### DESCRIPTION OF THE TASK
From the line with "Task: Collapse the" through the line with "You are a computer-use agent. Screen", inclusive, return each line of the data below exactly and leave the rest out.

──────

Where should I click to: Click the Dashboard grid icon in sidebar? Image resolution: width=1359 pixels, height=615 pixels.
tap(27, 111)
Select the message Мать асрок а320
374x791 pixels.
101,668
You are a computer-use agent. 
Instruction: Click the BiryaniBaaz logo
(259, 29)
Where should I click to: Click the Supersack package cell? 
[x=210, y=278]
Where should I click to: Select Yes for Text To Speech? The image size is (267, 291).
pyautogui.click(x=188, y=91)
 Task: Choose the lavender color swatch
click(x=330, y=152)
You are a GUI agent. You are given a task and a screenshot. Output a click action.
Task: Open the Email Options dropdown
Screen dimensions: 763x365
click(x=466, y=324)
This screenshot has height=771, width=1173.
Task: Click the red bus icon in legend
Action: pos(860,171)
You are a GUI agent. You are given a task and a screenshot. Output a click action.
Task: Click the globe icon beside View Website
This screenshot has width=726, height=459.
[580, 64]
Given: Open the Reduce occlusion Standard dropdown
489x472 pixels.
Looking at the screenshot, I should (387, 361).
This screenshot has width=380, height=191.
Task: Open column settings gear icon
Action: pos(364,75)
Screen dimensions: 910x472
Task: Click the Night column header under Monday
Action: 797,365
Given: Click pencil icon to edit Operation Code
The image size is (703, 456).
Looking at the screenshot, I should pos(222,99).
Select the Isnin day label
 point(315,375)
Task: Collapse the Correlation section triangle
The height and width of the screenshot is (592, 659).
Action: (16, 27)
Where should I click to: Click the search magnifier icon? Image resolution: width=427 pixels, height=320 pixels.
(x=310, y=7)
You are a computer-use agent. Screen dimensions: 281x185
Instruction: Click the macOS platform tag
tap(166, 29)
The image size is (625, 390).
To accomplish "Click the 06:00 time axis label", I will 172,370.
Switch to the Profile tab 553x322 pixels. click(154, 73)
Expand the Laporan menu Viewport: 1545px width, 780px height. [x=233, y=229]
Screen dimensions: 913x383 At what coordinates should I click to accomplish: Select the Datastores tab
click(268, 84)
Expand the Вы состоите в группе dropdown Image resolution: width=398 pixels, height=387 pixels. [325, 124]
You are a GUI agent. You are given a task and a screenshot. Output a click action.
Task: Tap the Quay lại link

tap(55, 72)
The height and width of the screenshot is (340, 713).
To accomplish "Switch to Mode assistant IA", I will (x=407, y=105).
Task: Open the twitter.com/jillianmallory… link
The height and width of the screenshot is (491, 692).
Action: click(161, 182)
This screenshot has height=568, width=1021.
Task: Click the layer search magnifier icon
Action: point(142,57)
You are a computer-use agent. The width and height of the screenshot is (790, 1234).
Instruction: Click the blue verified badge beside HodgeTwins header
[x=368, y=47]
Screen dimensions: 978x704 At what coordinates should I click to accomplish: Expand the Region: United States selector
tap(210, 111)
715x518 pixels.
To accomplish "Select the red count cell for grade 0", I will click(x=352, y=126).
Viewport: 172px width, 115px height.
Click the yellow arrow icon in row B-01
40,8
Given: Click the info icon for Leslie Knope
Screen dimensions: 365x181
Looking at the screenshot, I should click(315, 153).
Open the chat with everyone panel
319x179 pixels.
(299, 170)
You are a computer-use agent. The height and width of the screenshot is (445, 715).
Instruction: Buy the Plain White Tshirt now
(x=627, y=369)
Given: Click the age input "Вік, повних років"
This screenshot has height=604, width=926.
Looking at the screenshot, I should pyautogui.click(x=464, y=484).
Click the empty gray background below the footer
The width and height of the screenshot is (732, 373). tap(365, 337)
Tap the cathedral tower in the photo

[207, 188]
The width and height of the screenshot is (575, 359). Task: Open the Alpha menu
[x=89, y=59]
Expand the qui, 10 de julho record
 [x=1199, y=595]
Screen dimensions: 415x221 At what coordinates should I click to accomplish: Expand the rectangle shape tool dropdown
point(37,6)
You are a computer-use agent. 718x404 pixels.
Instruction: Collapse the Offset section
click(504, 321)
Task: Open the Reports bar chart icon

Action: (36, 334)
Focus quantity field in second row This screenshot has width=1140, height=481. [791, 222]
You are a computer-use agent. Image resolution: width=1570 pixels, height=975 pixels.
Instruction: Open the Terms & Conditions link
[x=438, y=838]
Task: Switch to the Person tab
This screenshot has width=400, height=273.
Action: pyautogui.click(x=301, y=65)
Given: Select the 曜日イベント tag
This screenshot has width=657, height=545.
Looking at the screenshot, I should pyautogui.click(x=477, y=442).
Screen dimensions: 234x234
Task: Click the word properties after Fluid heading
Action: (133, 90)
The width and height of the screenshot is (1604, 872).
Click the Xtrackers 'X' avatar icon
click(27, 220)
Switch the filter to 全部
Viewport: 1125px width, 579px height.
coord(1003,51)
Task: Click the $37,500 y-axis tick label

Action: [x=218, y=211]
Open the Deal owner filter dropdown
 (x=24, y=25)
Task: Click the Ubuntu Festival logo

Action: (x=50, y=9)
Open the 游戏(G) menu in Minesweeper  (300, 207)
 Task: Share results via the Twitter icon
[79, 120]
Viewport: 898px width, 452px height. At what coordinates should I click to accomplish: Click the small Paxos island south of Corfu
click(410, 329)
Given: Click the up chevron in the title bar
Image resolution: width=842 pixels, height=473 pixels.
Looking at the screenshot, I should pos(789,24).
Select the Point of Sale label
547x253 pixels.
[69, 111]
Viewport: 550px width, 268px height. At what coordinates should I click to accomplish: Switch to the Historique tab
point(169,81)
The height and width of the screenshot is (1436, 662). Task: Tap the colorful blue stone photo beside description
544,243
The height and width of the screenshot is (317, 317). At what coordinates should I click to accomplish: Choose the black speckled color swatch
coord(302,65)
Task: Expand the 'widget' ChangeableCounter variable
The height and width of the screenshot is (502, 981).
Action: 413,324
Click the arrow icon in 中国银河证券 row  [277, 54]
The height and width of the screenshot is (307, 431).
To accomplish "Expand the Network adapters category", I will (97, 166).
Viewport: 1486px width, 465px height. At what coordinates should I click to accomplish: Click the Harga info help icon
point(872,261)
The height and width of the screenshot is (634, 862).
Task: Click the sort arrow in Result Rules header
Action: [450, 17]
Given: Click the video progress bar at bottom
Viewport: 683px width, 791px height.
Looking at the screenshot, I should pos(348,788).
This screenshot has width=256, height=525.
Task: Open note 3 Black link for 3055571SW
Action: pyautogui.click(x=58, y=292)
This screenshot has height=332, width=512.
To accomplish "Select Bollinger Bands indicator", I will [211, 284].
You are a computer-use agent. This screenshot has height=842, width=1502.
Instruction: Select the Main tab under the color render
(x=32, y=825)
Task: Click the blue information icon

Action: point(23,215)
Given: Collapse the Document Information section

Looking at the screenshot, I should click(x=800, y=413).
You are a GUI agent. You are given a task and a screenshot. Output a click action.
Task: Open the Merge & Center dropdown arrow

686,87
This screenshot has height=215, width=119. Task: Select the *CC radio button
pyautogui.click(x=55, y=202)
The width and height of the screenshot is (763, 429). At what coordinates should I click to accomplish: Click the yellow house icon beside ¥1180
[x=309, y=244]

──────

### SOLUTION
Task: Collapse the Correlation section triangle
The height and width of the screenshot is (592, 659).
Action: (16, 27)
Where should I click to: Click the search magnifier icon? Image resolution: width=427 pixels, height=320 pixels.
(x=310, y=7)
You are a computer-use agent. Screen dimensions: 281x185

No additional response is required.